*PROBLEM*:
Scanning the entries below, copy every line that contains the word "sidebar".

*DATASET*:
────────────────────────────────────────
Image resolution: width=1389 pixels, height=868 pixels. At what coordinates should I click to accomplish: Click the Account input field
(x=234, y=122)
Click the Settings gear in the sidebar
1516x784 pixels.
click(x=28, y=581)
────────────────────────────────────────
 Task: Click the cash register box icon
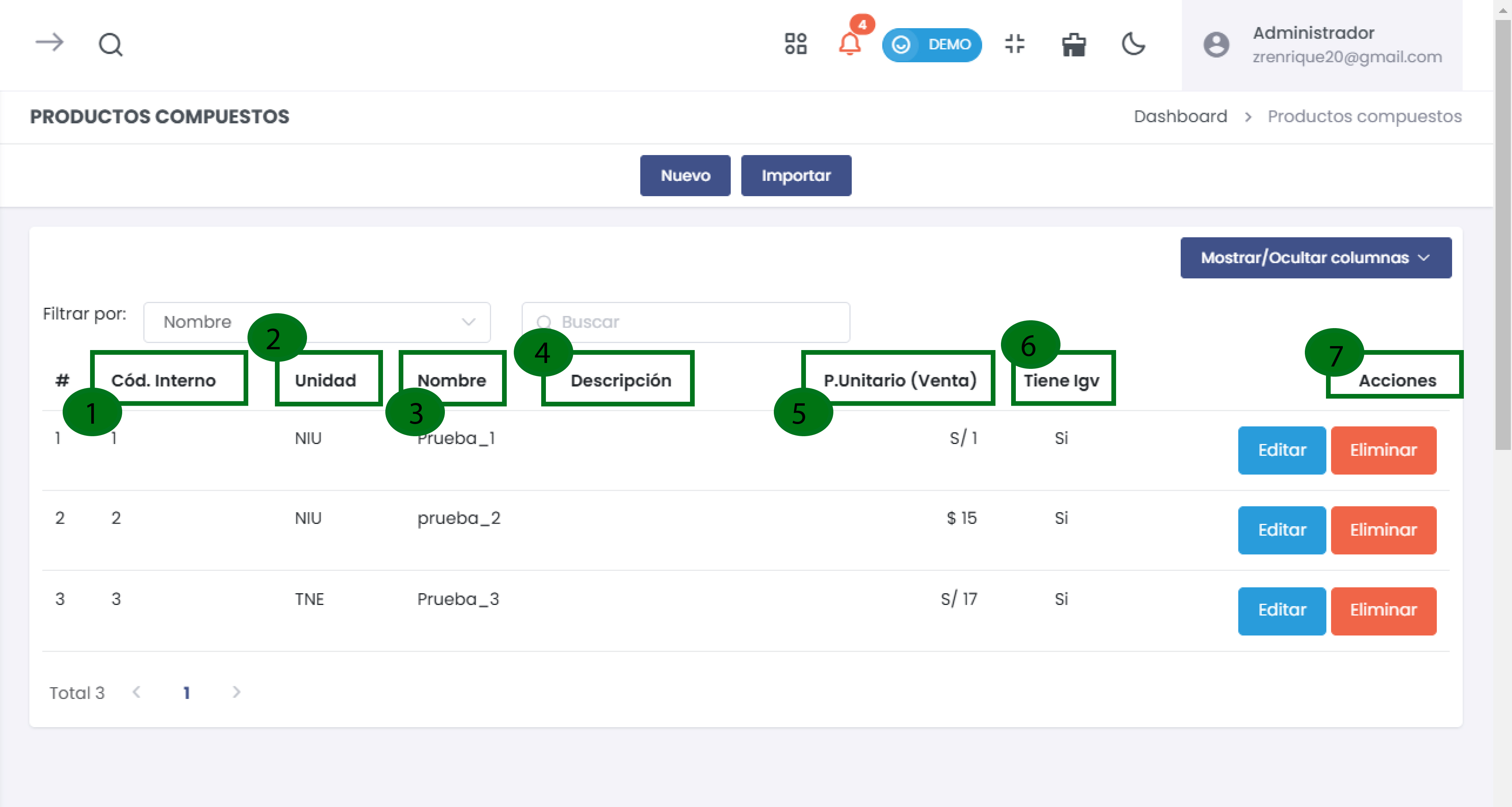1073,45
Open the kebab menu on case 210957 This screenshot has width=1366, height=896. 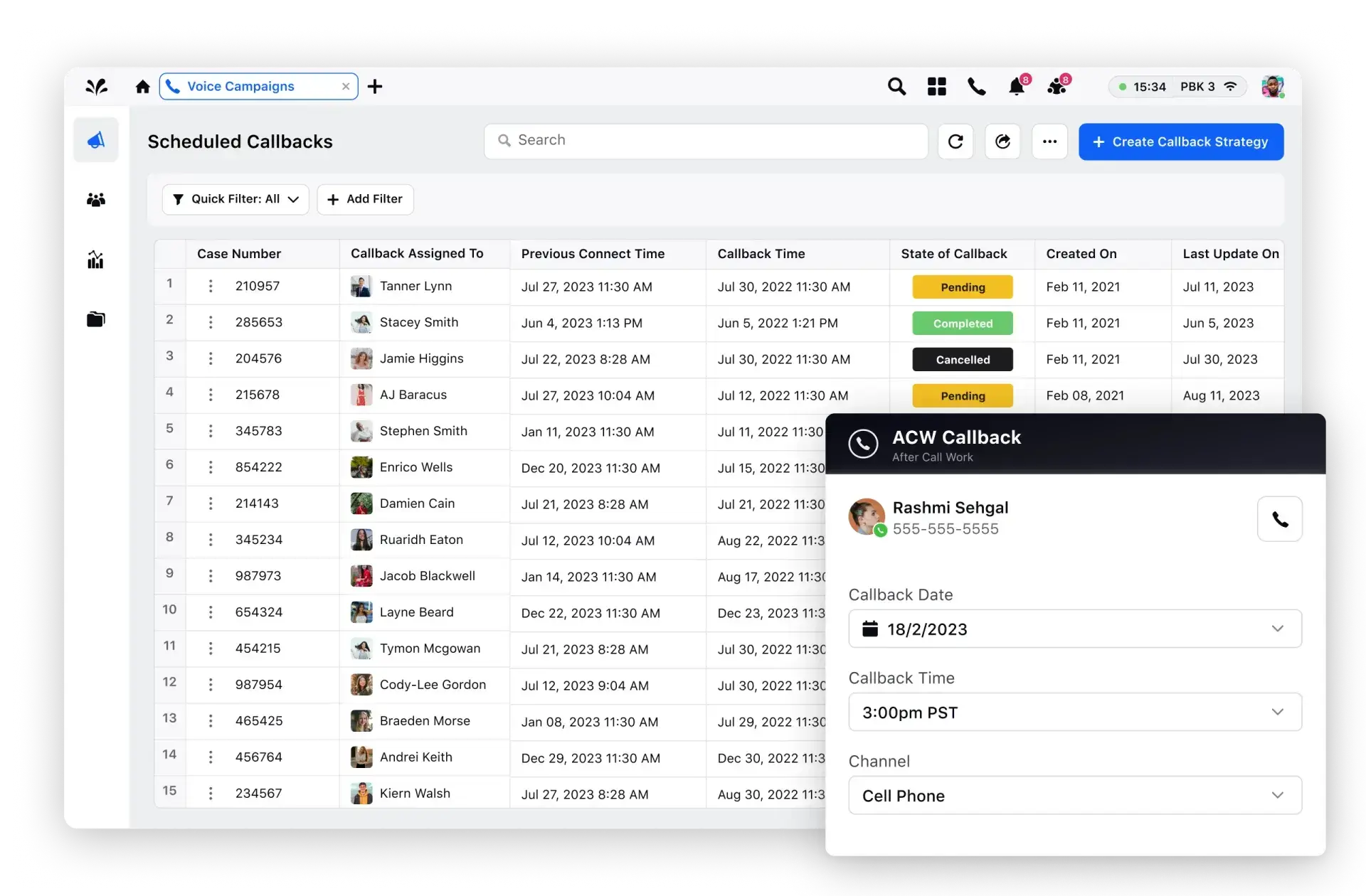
────────────────────────────────────────
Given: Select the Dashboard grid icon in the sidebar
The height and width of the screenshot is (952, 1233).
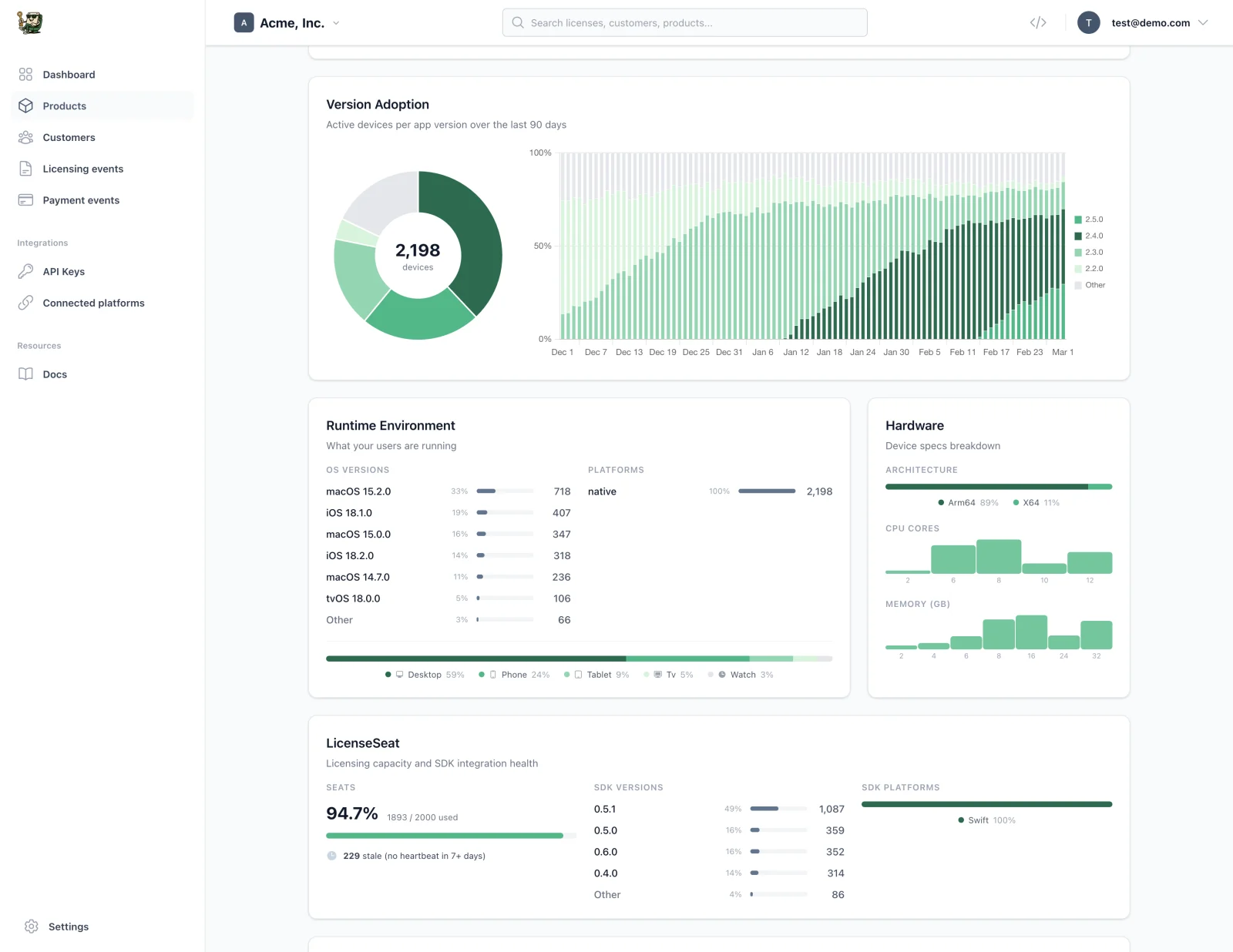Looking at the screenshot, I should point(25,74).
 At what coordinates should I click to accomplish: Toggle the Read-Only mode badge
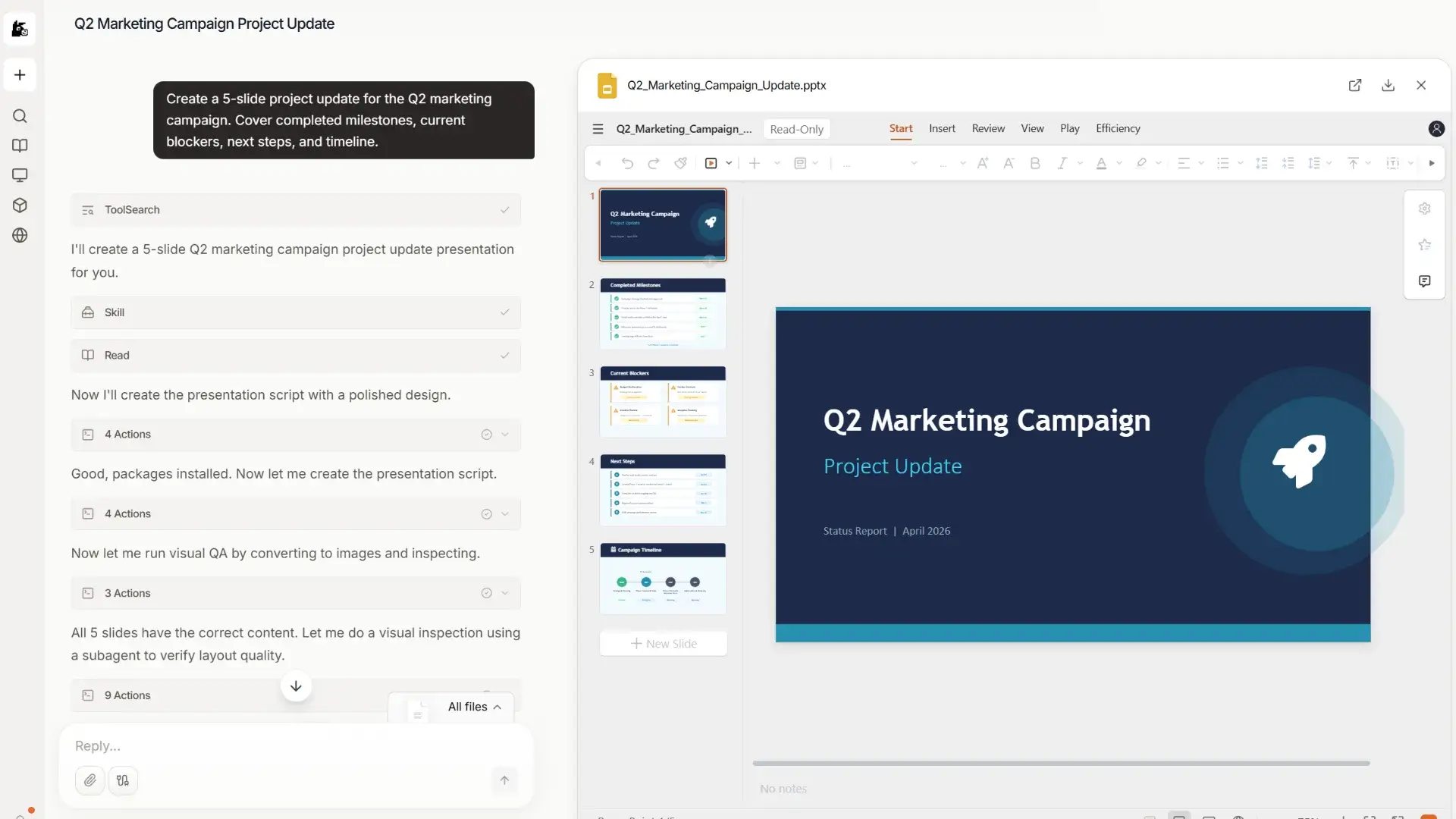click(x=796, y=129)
────────────────────────────────────────
*SOLUTION TO THIS TASK*:
Click the Settings gear in the sidebar
Given: Select the Dashboard grid icon in the sidebar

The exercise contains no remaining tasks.